Agenzia Sviluppo, giochi di poltrone bloccano la nomina del Cda?

Da ormai sei mesi i membri del Cda sono dimissionari Mentre governo e categorie cincischiano sulle nomine quando ci sarebbe necessita urgente per la piena operatività dell’Ente in questa fase

Antonio Fabbri

Da novembre dello scorso anno l’Agenzia per lo sviluppo economico-Camera di Commercio, ha il suo Consiglio di amministrazione dimissionario che attende di essere sostituito. Ad eccezione del Presidente Massimo Ferradini, infatti, l’intero Cda (Antonella Mularoni, Vice Presidente, e i consiglieri Filippo Bacciocchi, Francesco Chiarelli, Samir Mastaki, Sergio Michelangelo Mottola, Lino Sbraccia) ha rimesso il proprio mandato. Le dimissioni sono arrivate dopo che il Collegio Garante di Costituzionalità delle Norme ha dichiarato illegittimo, in funzione dell’impugnazione delle Associazioni di categoria socie di minoranza, il Decreto con il quale il precedente Governo aveva previsto che l’Eccellentissima Camera, cioè lo Stato socio di maggioranza dell’Agenzia, dovesse per questo avere la maggioranza anche nel Cda. Principio logico, considerato che è lo Stato a mettere nell’Agenzia per lo sviluppo-Camera di Commercio la maggior parte delle risorse. Il Decreto, però, è stato dichiarato illegittimo. Contro il provvedimento che ribilanciava secondo criteri proporzionali alla proprietà e alle risorse economiche messe dai soci nell’ente, si scagliò probabilmente per opportunismo politico, anche l’allora opposizione, oggi maggioranza, appoggiando a spron battuto le Categorie che avevano come avvocato, tra gli altri, anche l’attuale Segretario di Stato all’industria, Fabio Righi.

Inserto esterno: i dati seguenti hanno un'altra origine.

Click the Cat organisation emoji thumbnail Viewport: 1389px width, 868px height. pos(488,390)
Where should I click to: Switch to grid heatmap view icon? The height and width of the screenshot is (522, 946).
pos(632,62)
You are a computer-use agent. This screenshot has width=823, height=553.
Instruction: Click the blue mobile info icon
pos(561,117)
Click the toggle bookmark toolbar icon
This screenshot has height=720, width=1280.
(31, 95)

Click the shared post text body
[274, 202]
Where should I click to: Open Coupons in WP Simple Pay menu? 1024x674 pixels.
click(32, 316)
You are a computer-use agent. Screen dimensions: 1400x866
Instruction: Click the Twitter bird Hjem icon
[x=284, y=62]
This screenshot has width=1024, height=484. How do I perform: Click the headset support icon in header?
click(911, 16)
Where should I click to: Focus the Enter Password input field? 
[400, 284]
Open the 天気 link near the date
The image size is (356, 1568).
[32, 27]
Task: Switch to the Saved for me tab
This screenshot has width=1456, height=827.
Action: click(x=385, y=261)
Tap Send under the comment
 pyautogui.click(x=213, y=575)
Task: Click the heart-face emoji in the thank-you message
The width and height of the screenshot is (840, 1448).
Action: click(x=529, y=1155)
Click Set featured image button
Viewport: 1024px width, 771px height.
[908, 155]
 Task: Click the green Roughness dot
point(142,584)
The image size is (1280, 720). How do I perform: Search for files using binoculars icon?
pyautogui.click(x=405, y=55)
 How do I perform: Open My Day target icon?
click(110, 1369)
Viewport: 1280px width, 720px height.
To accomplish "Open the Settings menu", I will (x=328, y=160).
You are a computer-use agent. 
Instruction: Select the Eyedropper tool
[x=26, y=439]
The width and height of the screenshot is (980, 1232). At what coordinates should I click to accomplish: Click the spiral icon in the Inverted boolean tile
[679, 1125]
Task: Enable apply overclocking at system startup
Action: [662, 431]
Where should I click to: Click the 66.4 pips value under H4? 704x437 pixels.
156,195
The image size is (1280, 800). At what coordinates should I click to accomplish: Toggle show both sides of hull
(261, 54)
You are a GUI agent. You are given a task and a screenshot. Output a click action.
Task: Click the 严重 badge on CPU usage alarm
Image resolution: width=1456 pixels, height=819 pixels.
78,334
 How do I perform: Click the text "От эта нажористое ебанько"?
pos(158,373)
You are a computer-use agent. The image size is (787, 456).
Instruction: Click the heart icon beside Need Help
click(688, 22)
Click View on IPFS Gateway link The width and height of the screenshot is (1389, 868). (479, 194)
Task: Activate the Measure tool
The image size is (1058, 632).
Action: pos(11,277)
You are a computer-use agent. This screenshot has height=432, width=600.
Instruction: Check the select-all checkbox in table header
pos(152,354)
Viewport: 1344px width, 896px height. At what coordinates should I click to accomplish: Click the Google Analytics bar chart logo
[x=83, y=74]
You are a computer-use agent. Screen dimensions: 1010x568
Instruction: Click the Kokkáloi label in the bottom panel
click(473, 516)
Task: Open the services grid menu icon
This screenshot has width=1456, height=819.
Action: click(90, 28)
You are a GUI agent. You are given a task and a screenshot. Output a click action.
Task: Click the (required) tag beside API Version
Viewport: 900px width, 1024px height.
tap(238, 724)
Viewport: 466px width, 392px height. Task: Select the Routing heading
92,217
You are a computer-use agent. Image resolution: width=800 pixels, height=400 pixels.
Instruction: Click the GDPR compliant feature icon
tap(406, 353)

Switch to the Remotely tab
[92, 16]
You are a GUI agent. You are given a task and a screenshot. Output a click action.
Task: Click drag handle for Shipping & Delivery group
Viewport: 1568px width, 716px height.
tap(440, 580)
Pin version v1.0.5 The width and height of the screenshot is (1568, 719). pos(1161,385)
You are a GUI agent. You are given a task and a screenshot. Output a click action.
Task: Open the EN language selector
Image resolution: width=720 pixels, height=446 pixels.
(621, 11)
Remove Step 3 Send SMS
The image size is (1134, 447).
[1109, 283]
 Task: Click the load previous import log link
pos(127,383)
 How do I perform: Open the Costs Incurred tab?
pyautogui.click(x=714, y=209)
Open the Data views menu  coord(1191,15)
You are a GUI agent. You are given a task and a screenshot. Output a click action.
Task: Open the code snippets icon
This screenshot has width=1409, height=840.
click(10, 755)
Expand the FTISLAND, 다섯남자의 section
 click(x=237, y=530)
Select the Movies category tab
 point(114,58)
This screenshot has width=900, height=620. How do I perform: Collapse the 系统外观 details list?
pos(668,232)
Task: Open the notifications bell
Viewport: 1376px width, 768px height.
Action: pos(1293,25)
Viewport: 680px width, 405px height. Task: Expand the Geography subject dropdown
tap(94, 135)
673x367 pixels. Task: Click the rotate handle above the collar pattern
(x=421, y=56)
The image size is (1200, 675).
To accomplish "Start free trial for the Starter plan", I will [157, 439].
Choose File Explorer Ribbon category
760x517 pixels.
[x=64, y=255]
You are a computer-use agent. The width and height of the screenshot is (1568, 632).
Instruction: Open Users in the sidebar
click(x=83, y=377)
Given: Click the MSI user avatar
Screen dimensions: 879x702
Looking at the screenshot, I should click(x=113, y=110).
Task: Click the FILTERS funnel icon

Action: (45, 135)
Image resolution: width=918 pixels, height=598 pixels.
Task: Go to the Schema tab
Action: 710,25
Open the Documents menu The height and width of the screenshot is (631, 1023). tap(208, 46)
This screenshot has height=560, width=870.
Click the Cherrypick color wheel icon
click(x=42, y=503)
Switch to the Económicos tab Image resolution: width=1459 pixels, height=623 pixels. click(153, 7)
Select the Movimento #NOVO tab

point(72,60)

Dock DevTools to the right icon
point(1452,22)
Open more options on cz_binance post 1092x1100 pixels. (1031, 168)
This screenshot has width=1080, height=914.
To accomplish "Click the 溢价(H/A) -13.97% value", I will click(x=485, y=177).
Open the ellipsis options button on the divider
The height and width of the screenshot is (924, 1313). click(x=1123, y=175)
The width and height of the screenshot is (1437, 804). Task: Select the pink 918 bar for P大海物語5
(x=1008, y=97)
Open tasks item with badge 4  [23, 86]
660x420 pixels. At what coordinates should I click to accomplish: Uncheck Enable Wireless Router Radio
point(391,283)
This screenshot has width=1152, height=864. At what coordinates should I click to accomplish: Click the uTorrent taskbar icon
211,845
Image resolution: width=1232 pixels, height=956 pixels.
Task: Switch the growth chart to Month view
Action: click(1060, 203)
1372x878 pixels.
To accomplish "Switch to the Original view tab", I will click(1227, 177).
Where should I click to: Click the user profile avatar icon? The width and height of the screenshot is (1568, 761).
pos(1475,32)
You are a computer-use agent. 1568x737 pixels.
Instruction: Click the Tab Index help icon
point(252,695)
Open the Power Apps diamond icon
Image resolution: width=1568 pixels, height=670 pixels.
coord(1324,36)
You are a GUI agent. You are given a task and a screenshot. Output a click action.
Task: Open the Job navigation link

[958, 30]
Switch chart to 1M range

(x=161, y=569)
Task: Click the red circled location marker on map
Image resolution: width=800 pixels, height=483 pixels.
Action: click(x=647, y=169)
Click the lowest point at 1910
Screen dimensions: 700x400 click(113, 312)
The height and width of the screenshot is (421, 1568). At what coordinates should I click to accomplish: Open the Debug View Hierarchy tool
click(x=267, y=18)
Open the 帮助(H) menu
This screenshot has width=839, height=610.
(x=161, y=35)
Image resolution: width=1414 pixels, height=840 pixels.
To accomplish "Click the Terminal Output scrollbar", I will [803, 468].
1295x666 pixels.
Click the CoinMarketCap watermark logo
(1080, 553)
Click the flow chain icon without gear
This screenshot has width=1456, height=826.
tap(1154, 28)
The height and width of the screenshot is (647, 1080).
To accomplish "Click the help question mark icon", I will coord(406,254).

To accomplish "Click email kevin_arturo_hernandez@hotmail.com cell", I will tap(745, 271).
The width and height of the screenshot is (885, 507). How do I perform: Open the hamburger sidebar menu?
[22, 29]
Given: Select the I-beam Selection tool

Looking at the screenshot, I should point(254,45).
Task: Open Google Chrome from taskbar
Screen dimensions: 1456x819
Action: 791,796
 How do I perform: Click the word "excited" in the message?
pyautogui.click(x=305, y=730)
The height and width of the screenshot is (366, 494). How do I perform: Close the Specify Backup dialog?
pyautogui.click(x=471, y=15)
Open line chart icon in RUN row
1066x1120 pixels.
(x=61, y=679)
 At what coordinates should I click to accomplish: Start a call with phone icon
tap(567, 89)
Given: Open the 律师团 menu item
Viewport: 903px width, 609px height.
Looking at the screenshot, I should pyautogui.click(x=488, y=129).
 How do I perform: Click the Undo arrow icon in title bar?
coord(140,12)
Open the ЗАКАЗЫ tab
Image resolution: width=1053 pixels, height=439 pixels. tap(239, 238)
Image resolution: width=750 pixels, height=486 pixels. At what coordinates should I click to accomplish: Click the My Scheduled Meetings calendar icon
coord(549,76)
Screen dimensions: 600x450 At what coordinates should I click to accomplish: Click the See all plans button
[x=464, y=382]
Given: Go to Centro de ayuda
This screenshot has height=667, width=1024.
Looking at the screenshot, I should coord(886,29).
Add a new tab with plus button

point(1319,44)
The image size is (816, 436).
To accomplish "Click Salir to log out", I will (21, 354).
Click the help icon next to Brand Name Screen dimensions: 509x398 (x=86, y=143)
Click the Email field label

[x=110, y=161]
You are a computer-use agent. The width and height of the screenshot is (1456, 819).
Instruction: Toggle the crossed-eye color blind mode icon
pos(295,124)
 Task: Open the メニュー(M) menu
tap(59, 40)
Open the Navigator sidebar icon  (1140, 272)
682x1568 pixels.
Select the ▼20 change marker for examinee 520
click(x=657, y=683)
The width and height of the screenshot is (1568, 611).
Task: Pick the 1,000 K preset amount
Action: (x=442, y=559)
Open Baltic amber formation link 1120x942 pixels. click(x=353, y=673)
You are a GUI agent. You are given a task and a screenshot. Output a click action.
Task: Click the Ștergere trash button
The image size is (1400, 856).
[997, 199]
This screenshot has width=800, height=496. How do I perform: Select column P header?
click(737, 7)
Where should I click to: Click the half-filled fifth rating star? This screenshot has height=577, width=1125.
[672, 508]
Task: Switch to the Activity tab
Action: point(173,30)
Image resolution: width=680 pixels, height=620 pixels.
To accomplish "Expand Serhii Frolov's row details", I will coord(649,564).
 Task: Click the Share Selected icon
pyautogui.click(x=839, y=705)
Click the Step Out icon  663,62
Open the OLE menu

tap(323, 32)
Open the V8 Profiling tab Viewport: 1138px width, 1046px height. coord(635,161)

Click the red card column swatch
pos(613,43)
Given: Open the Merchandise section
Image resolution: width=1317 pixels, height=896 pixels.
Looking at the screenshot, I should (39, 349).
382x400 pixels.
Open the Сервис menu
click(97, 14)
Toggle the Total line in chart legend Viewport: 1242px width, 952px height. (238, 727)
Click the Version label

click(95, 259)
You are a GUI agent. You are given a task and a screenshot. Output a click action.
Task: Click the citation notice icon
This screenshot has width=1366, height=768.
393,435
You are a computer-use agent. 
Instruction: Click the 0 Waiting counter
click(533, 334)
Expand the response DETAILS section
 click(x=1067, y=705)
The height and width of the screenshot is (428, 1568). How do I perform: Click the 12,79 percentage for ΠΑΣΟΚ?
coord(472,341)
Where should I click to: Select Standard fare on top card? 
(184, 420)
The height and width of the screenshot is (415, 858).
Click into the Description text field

Ora, posto che al Cda, dopo la sentenza, è dimissionario ed è stato praticamente imposto da soci di minoranza e dal Governo di non operare, è urgente la sua sostituzione, come più volte sollecitato dagli stessi membri che hanno rimesso l’incarico fin da novembre dello scorso anno. Da allora, però l’assemblea dei soci non ha provveduto alla sostituzione dei dimissionari, nonostante un paio di riunioni ci siano state. Tuttavia, a quanto si sa, le categorie economiche non hanno ancora presentato dei nominativi da designare e neppure il Governo i suoi. La volta buona pareva essere venerdì scorso, tanto che nell’ultimo Consiglio Grande e Generale anche il Segretario di Stato gli Esteri Luca Beccari aveva affermato che l’assemblea si sarebbe tenuta proprio l’8 maggio. L’assemblea, però, sarebbe andata pressoché deserta e non si è potuto procedere alla nomina del nuovo Cda. La giustificazione per gli assenti sarebbe stata l’emergenza Covid. In realtà, se si considera che è stato emanato appositamente dal Governo un Decreto per consentire e validare la riunione degli organismi societari, compresi quelli dell’Agenzia per lo sviluppo, anche in teleconferenza, la giustificazione risulterebbe un po’ debole. Secondo indiscrezioni, invece, pare che il problema risieda nella discussione sulle poltrone. Perché? Perché sarebbe intenzione della Eccellentissima Camera, quindi del Governo, nominare, in quanto socio di maggioranza nell’Agenzia, la maggioranza dei membri del Cda. Esattamente la ratio che era alla base delle decisioni del Governo precedente e del Decreto che la stessa maggioranza attuale, all’epoca opposizione, aveva fortemente osteggiato assieme alle Associazioni di categoria.

Se così fosse, cioè che si sta questionando sulle poltrone perché il Governo intenderebbe rivendicare la maggioranza nel Cda in quanto socio maggioritario, la situazione si tingerebbe di grottesco: sia perché, in altri tempi, le Associazioni di categoria avrebbero fatto il diavolo a quattro su questa, pur legittima, pretesa del socio di maggioranza; sia perché restituisce la cifra di quanto fossero strumentali e a detrimento dello Stato le guerre intraprese contro un principio sacrosanto che oggi, invece, si vorrebbe fare valere.

Al di là delle indiscrezioni che andranno confermate, comunque, quello che è certo è che l’Agenzia per lo sviluppo-Camera di Commercio, che aveva ed ha ancora in piedi progetti interessanti per San Marino, si trova, vista la mancata nomina del Cda fermo da quasi sei mesi, in un deficit operativo proprio in un momento come l’attuale nel quale, invece, ci sarebbe una assoluta necessità di pieno funzionamento di tutti quegli Enti attivi in ambito di supporto e rilancio economico.